While most primary care physicians would provide some information about a medical error, only a minority would fully disclose important information about potentially harmful medical errors to patients, suggests a new survey.
Most of the nearly 300 primary care physicians would provide only partial disclosure of a medical error for two hypothetical cases involving cancer diagnoses they were asked to evaluate. Most would offer only a limited or no apology, limited or no explanation and limited or no information about the cause. The researchers report disclosure by physicians in this study falls short of patient expectations and national guidelines. The findings are published in the journal BMJ Quality and Safety.
"The intent to disclose was not as frequent as we thought it might be," said Dr. Douglas Roblin, professor in the Division of Health Management and Policy in the School of Public Health at Georgia State University and researcher at the Center for Clinical and Outcomes Research at Kaiser Permanente Georgia. "The two vignettes gave pretty consistent findings. The majority would not fully disclose, and we were hoping for full disclosure because that is the ethical expectation."
Researchers said there is evidence that effective disclosure often doesn't occur. An absent or poor response by clinicians can make a bad situation much worse, while full disclosure could lessen the negative impact. Understanding the factors affecting providers' tendency to disclose is important to developing effective interventions to improve physician-patient communication.
Participants in this study were primary care physicians from three integrated healthcare delivery systems in Washington, Massachusetts and Georgia, which were part of the HMO Cancer Research Network's Cancer Communication Research Center. A total of 333 primary care physicians out of 630 responded to the survey.
The majority of respondents (71%) had been in practice for more than 10 years, over half (55.6%) indicated they often questioned whether the demand of their practice was worth the toll and over a third (36.7%) often thought about leaving practice.
In the vignettes, physicians were asked to evaluate two difficult, but realistic, hypothetical cases:
1) a delayed diagnosis of breast cancer and
2) a care coordination breakdown that caused a delayed response to patient symptoms. Both cases involved oncology diagnoses and multiple physicians sharing responsibility for the error.
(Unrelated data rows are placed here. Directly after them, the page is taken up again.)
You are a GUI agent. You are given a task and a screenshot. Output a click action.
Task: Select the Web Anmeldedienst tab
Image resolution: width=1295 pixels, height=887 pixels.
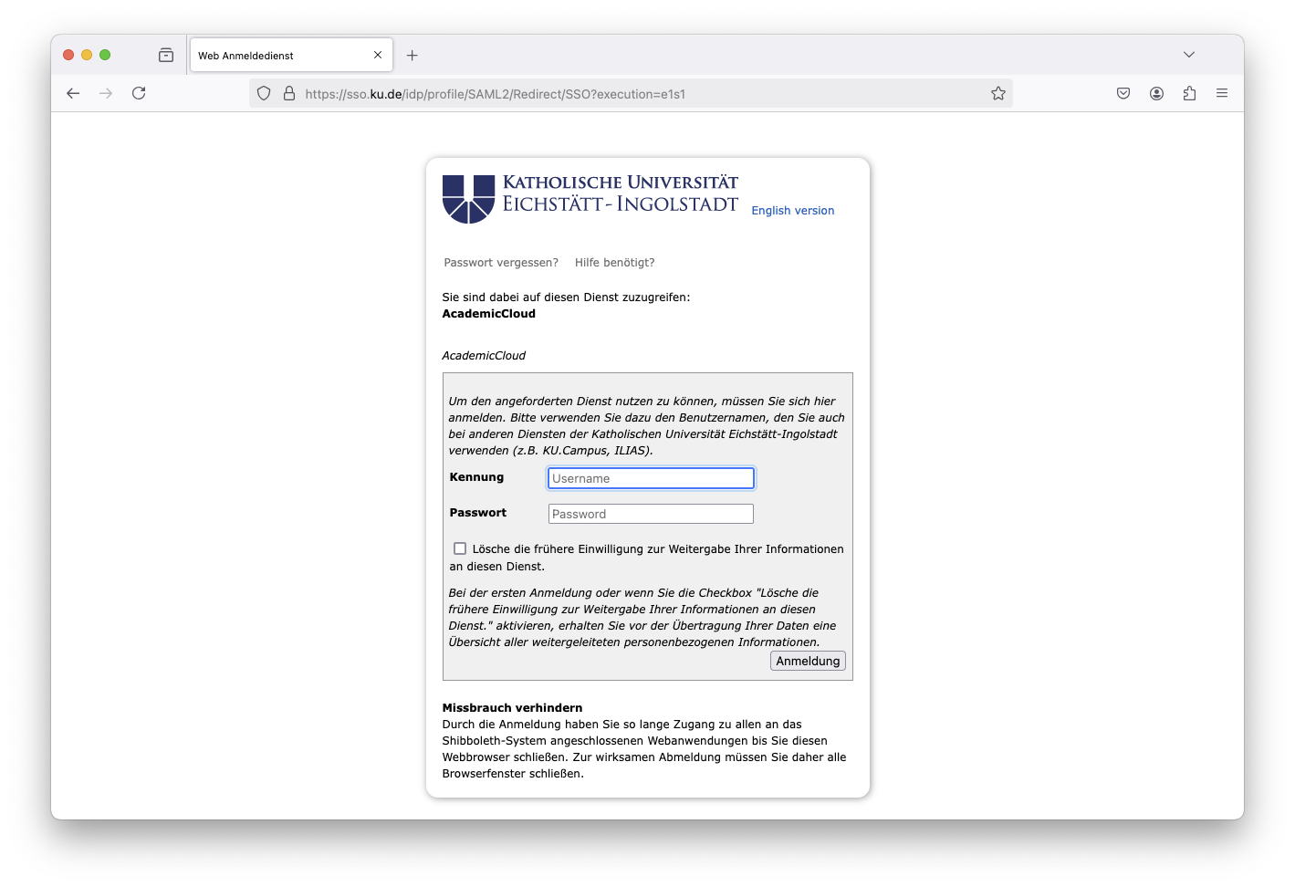pos(274,55)
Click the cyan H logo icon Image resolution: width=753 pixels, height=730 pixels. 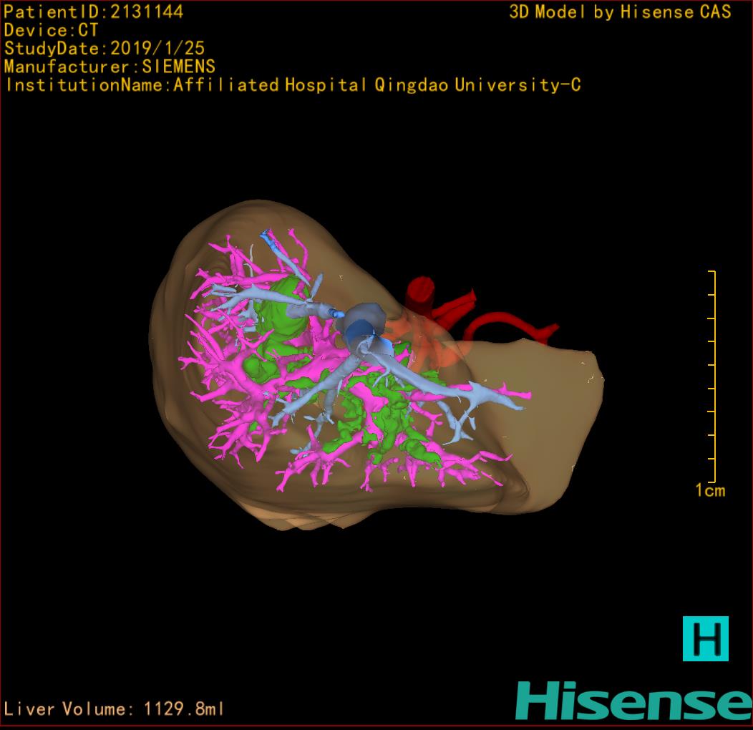(705, 638)
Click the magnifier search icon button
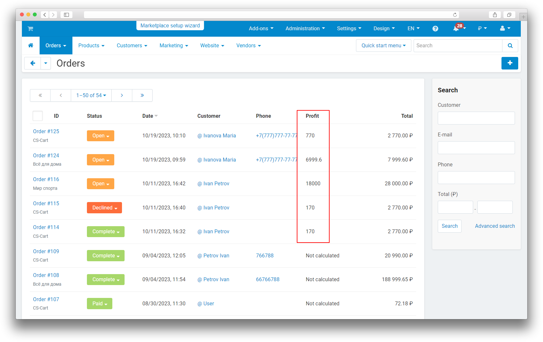The image size is (543, 342). coord(510,46)
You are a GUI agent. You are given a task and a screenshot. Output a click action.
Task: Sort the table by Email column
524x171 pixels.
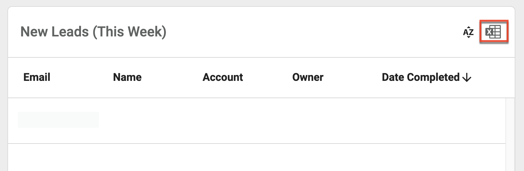37,77
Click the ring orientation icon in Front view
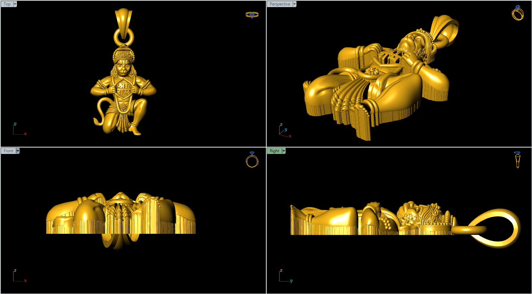This screenshot has width=532, height=294. tap(252, 160)
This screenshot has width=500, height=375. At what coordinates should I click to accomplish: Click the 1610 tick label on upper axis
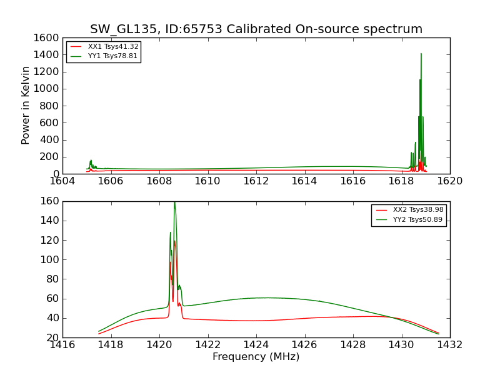[208, 181]
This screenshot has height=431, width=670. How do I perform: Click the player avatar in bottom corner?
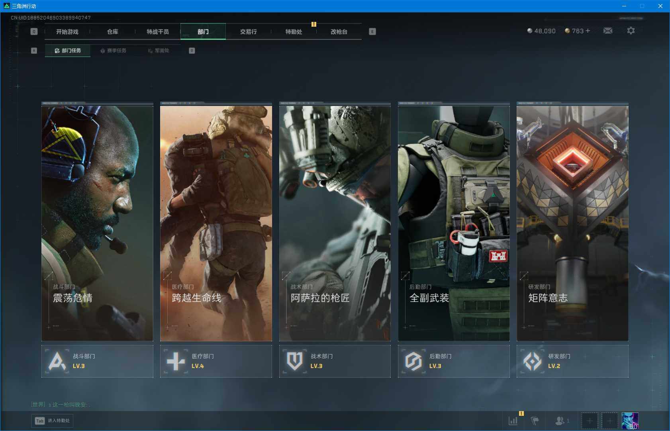tap(630, 421)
Each vignette was followed by four questions asking what the physician would be likely to say with respect to an apology, an explanation, information about the cause of the event and plans for preventing recurrences. Physicians could choose from non-disclosure, partial disclosure and full disclosure responses.
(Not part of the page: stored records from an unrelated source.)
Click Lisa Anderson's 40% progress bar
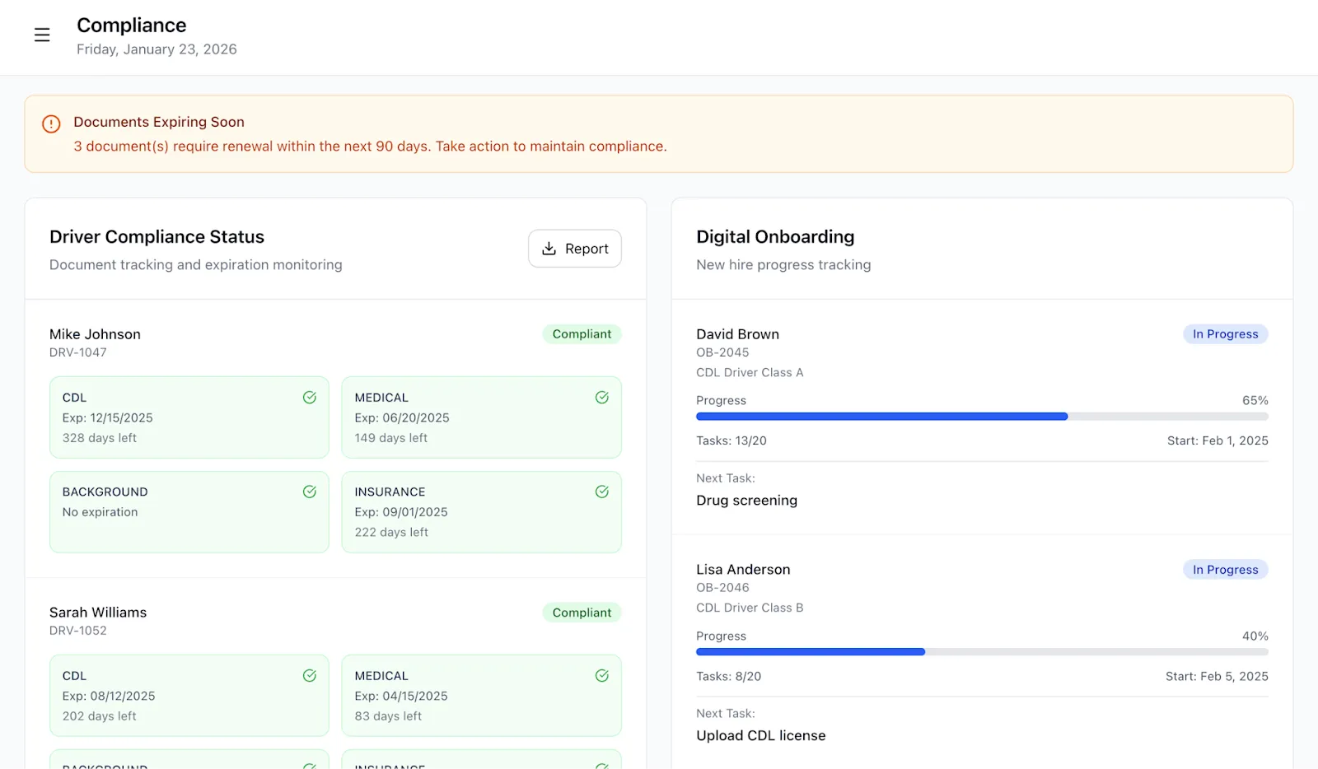Screen dimensions: 1318x769 tap(981, 652)
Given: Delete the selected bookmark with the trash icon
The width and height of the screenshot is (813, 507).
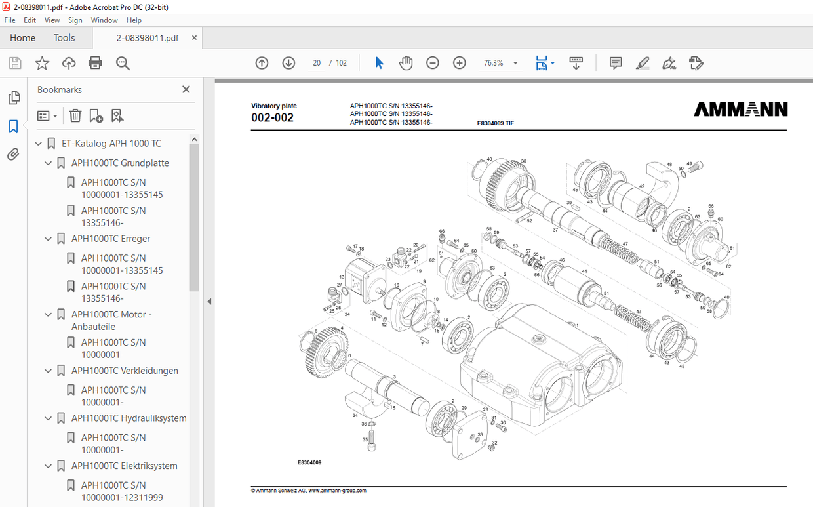Looking at the screenshot, I should (75, 115).
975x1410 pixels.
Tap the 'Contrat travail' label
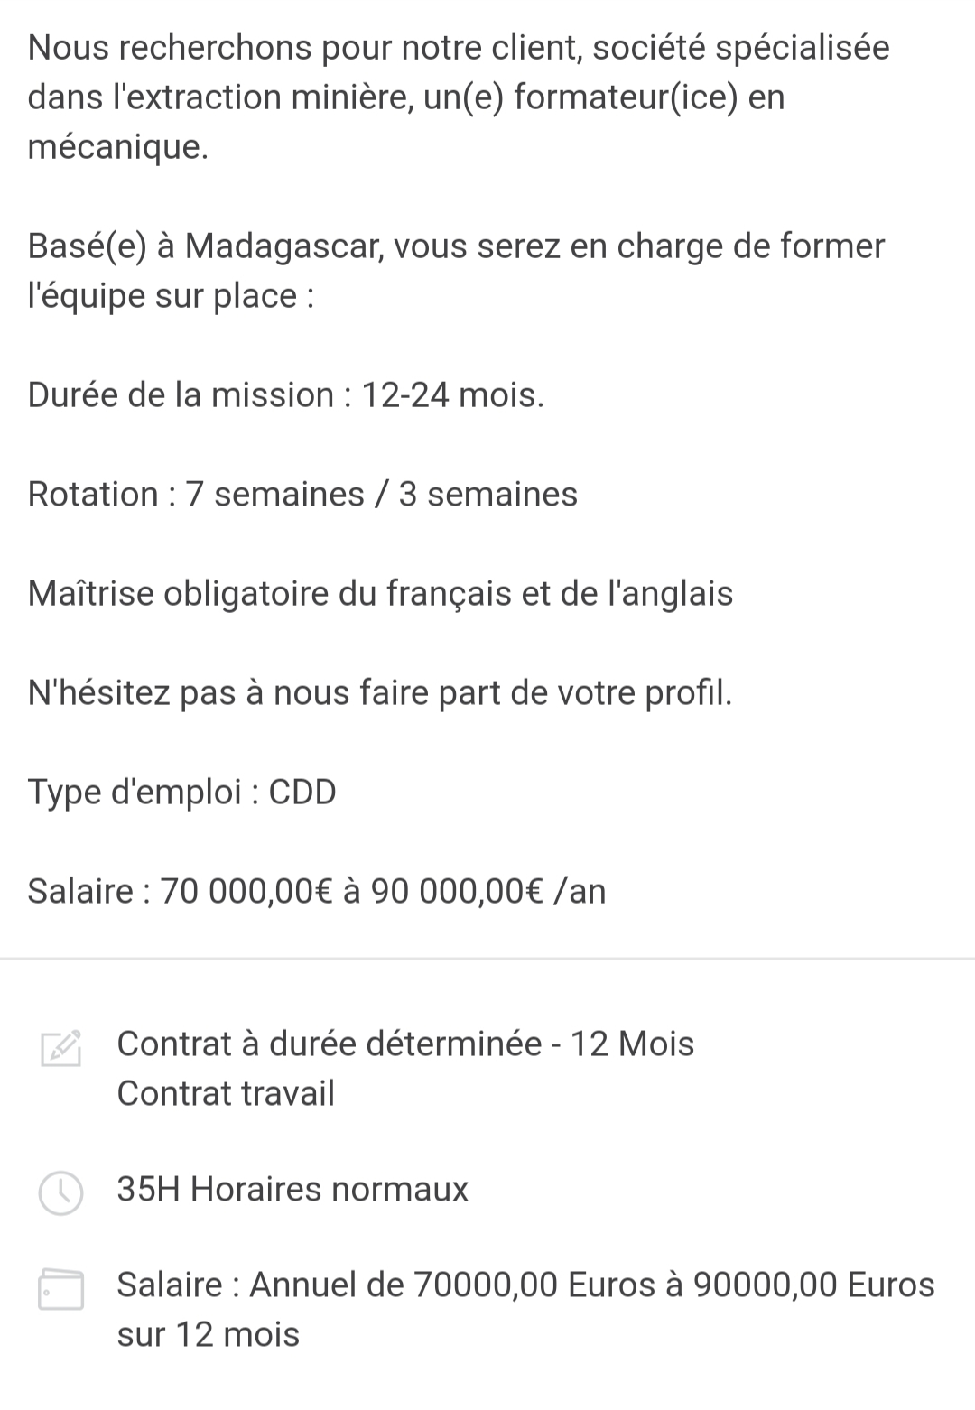226,1093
Participants also assessed event-level, physician-level and organization-level factors for each vignette. Event-level factors include personal responsibility for the event, beliefs about the seriousness of the event and predictions as to whether the patient would file a lawsuit as a result of the event. Physician-level factors include the value placed on patient-centered communication, self-efficacy with respect to communication and feelings about practice. Organization-level factors include perceived support for communication and time constraints.
The study found the majority of respondents would not fully disclose a harmful medical error in either vignette situation, providing only a limited or no apology, limited or no explanation and limited or no information about the cause. When asked what they would tell the patient about the cause of the error, 77% of physicians for the case involving delayed diagnosis of cancer and 58 percent of physicians for the case involving a care coordination breakdown would offer either no information or make vague references to miscommunications. In both cases, more than half would not volunteer an apology or would offer only a vague expression of regret.
Physicians would be more forthcoming in the care coordination breakdown compared to the delayed cancer diagnosis, but most would provide only partial disclosure after either of the events.
The researchers conclude that in order to make meaningful progress toward improving disclosure, physicians, risk managers, organizational leaders, professional organizations and accreditation bodies need to understand the factors that influence disclosure. This insight, which could be achieved by using vignette-based surveys, is necessary to update institutional policies and provider training.